Feel free to comment on what I missed or got wrong. It’s a wild and wonderful movement with many different flavors of centers! And some centers are actually trying to figure out whether they should even use the term “Christian study center,” as it does not necessarily capture fully or represent accurately what they are doing.
What are Christian study centers? They are a Protestant subset of a larger species that Perry Glanzer has called “Centers for Christian Thought,” which include both Catholic and Protestant varieties. The first Protestant Christian study centers appeared in the 1970s, planted on or near the campuses of secular state and private universities.
As a category they are somewhere between university-administered academic centers and parachurch campus ministries, sharing the academic emphasis of the former and the faith emphasis of the latter. They are independently run and funded, and they serve pluralistic universities in ways that have been called “para-academic.”
Unlike such traditional campus ministries as Cru and Intervarsity, which emphasize spiritual growth, community building, and pastoral care, Christian Study Centers provide visiting speakers, study spaces with coffee and small libraries, and especially reading groups, seminars, and other academic programs designed to help undergraduates, graduate students, and professors attain faith/learning and faith/vocation integration in light of the Christian intellectual tradition.
Some of the better-known Christian Study Centers are the Center for Christian Study at UVA, Chesterton House at Cornell, Upper House at the University of Wisconsin—Madison, the North Carolina Study Center at UNC—Chapel Hill, and Anselm House at the University of Minnesota.
For more on Christian Study Centers, see the Consortium of Christian Study Centers website, here. The consortium currently has an aggressive growth goal of planting 100 new centers in the next decade!
For Glanzer (and co-authors) on the broader category of “Centers for Christian Thought,” see the chapter on study centers in this book. That’s as good a short introduction as is available these days.

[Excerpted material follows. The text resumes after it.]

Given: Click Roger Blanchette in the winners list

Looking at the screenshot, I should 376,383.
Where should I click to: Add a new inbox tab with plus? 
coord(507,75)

Thanks for this quick descriptor, Chris. One of the interesting bits here in the Triangle area of North Carolina has been the shared vision between InterVarsity's Graduate & Faculty Ministries and the local Study Centers. Unlike your general description of InterVarsity at an undergrad ministry level, the grad/faculty ministries share some of the same vision for Christian scholarship, Christian pedagogy, and Christian intellectual formation of students. The developement of the study centers (I helped start the one at Duke where I've served as IV's GFM Staff for years, even your years here) has exponentially increased the resources given to the academic formation piece of the mission. It does seem that IV hold oneo to factors that serve the mission of the centers. One is the creation of communities and not just programs. These are formational communities both spiritually and intellectually. The other is the concern for witness beyond the Christian communities. Demonstrating the hope of the gospel and inviting the non-believing members of the academy to consider the claims of Christ seems at times missing the the study center model but remain in the parachurch. These lines get blurred, wonderfully so. If I had imagined a faculty and grad ministry at Duke that would be thrilling and transformative, I would have been delighted by what now exists here, something that could not have happened without the parachurch AND study center contirbutions. At leasst at Duke and UNC, the intellectual mission is a shared mission.